We dropped our distance behind him expecting a head-on collision every time he met another car. He would cross the centerline, run out of the road on the right side, he would follow the yellow line when the road widened for a turning lane and drive in the turning lane the wrong way ... I mean it was unbeliveable. So we called 911. Very uncharacteristic of me btw.

The Sheriff's deputy stopped him close to the Freehome Store crossing. (at Simply Southern Resturant for us locals)

We parked at a distance and watched the cop talk to the driver for about 5 minutes and then to our amazement the cop got in his car and left and this old fart wobbles into the resturant.

Talk about a shock! So we followed the cop to the annex station right behind Simply Southern and asked him what gave?

He said the man was not drinking ... just old, so there was nothing he could do.

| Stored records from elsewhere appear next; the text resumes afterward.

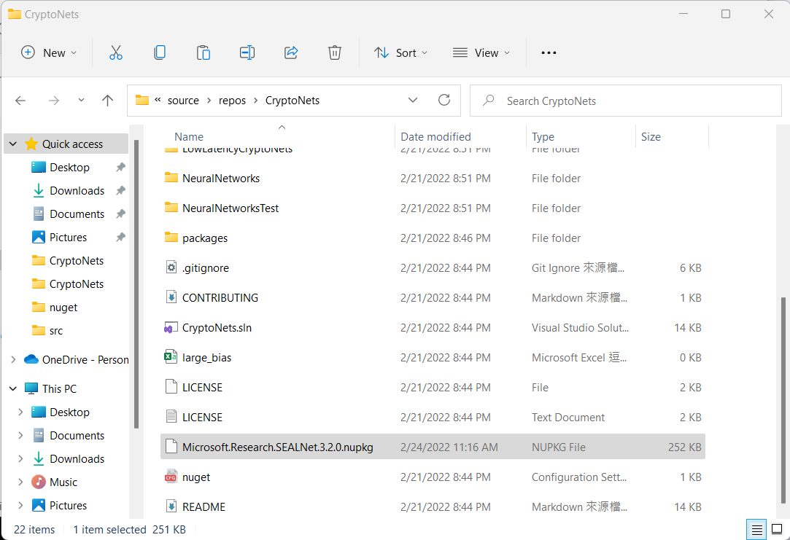Screen dimensions: 790x540
Task: Expand the OneDrive tree node
Action: click(13, 359)
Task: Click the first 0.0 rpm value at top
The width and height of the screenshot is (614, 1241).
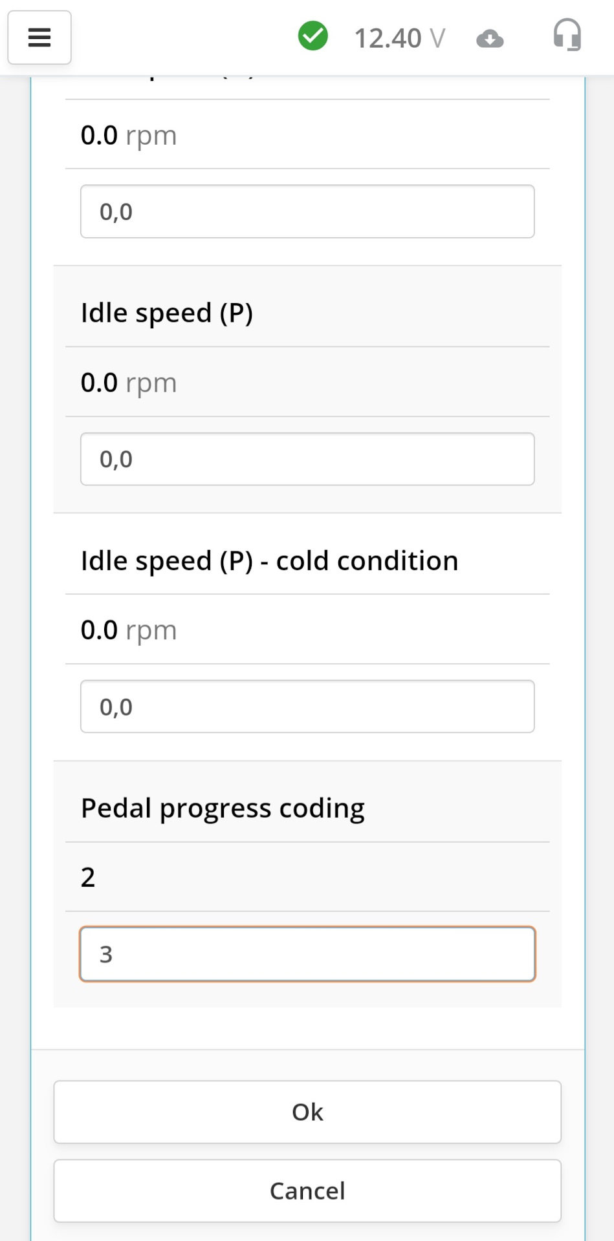Action: [x=129, y=135]
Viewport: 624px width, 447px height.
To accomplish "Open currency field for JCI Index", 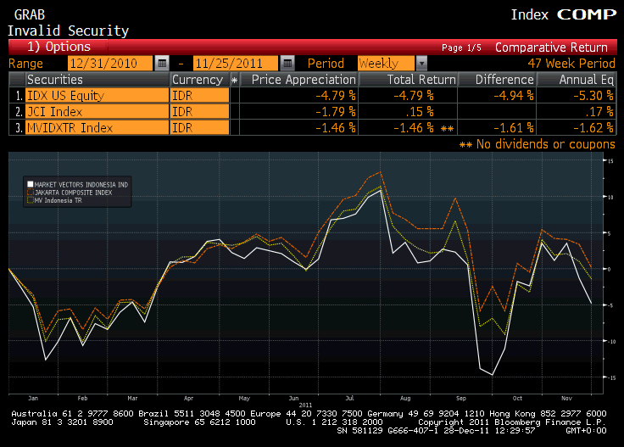I will tap(199, 111).
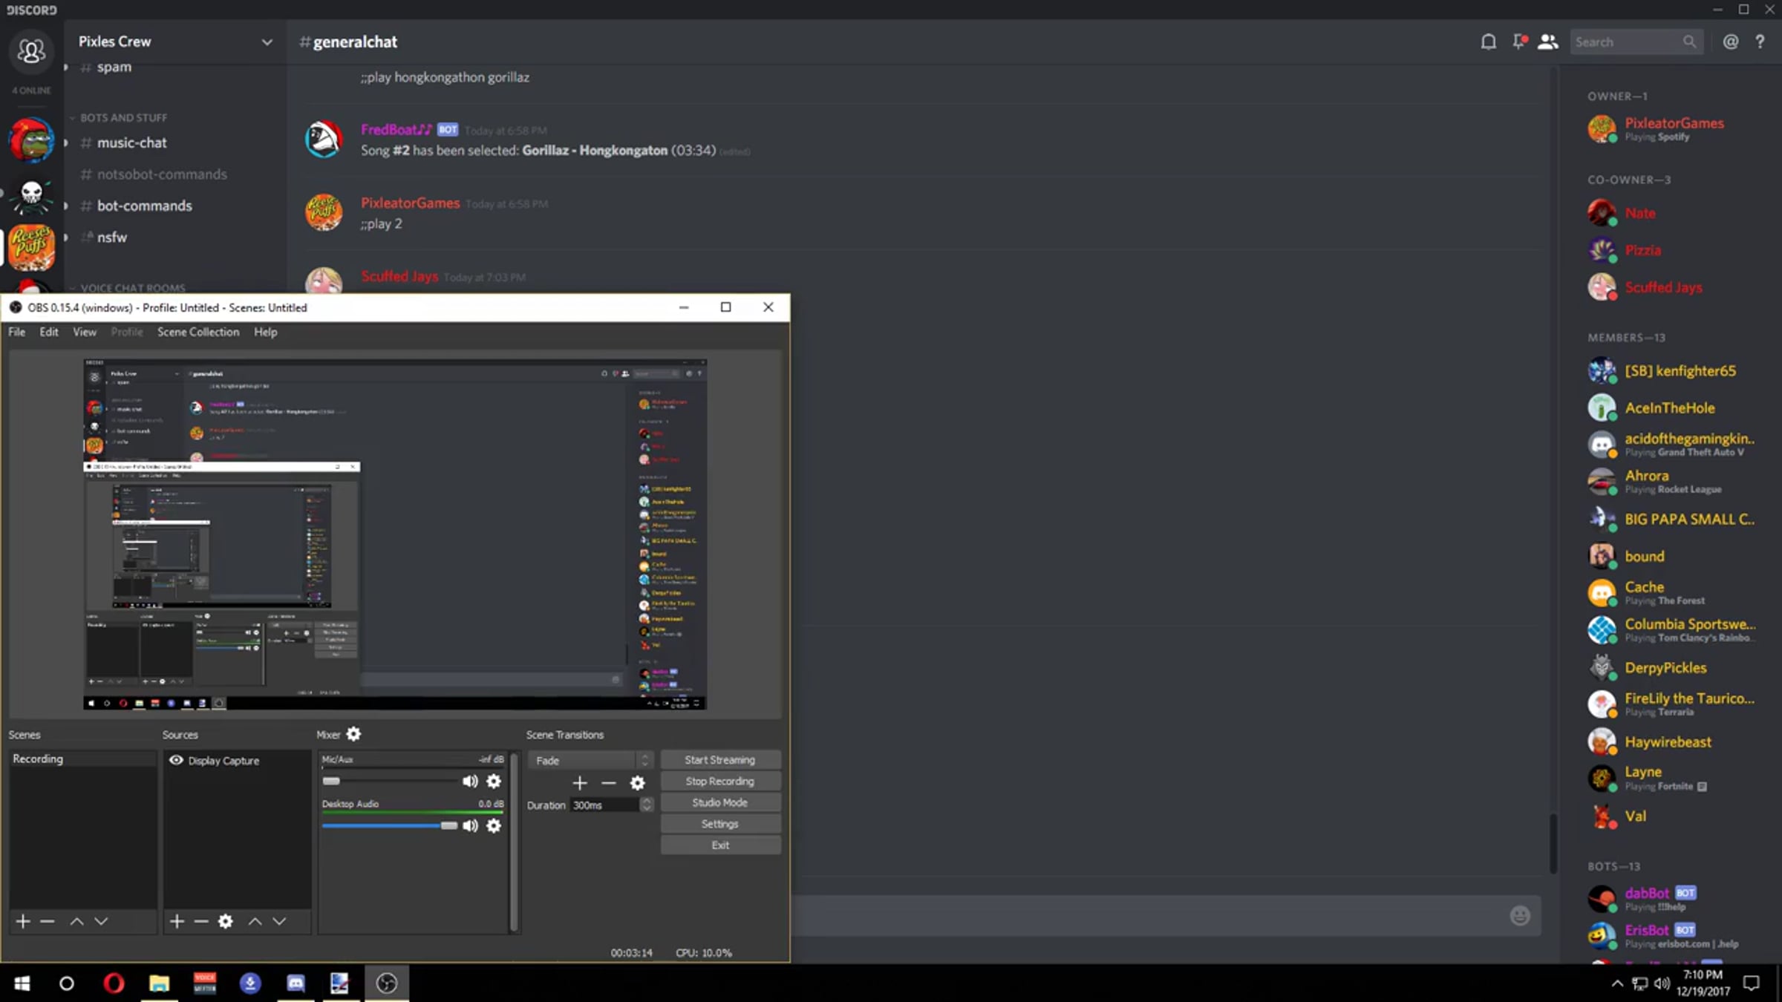This screenshot has width=1782, height=1002.
Task: Open OBS File menu
Action: coord(16,332)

Folks that man couldn't have been more of a danger on the road if he had been dead stinking drunk, high on crack and wired on speed ... but they let him go.

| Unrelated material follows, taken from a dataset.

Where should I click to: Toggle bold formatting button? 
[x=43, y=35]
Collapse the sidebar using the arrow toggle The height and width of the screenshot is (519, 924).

My lesson was not to bother with 911 Sam

Anonymous said...

I agree with you. Don't know that I would have called 911 unless they were seiously in danger of causing an accident or were placing me in direct danger. Not a selfish thing -- just a judgment call. I would not want another (true emergency) to get delayed attention because an officer was sent out on a call that was not critical.
I have called 911 when, early in the morning - still dark - a small pick up truck was bouncing in and out of the highway lane and hitting the concrete wall... he was traveling at a high rate of speed and eventually (while I was on the phone with the 911 operator) came to a stop. This was just at the beginning of daily rush hour (maybe 6 a.m.) and he was posing what I preceived to be a serious threat to me and other motorists.
I think it is not a matter or being selfish or non-complacent... whether the person is drunk or not is not so much the issue, if they are driving erratic and posing a threat... they should be reported.
And... carrying a cell phone is not a law... if you have one... you can keep it anywhere you desire. It may frustrate your family if they are trying to reach you and cannot but that's a whole nother issue.
-Amy (just my two cents worth!)

Anonymous said...

Here in the Garden State there is a special number posted along the major roadways like the Parkway and Turnpike, *62, I think, which can be dialed from cell phones on the road to report suspicious or erratic driving. Location and car details given and then a patrol car gets on the case. Good thing to have but not a perfect solution.... you can report someone going way too fast or constantly darting between lanes with little room to spare but that doesn't guarantee a trooper of whoever can get to them and spot them in the act. I'm sure they also might get calls from someone complaining that someone might be going too slowly in the left lane and doubt they bother with that unless that driver is doing something like 30 miles below the speed limit.

While I haven't done it as of yet, if I were to see someone putting their or others lives in possible/probable danger I don't think I'd hesitate in dialing 911 or our special number. After hearing tapes of what some people dial 911 for around the country I'd feel perfectly fine. It's silly to call to say the line at the drive thru is going too slowly but justified in reporting a driver swerving all over the road.